▶ **AIM**
Copy out each of the following lines verbatim.

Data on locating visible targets
--- Start ---
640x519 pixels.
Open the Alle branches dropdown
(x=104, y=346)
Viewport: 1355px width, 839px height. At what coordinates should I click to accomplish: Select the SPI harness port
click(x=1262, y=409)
--- End ---
▶ **ANSWER TO THIS TASK**
640x519 pixels.
Open the Alle branches dropdown
(x=104, y=346)
Viewport: 1355px width, 839px height. At what coordinates should I click to accomplish: Select the SPI harness port
click(x=1262, y=409)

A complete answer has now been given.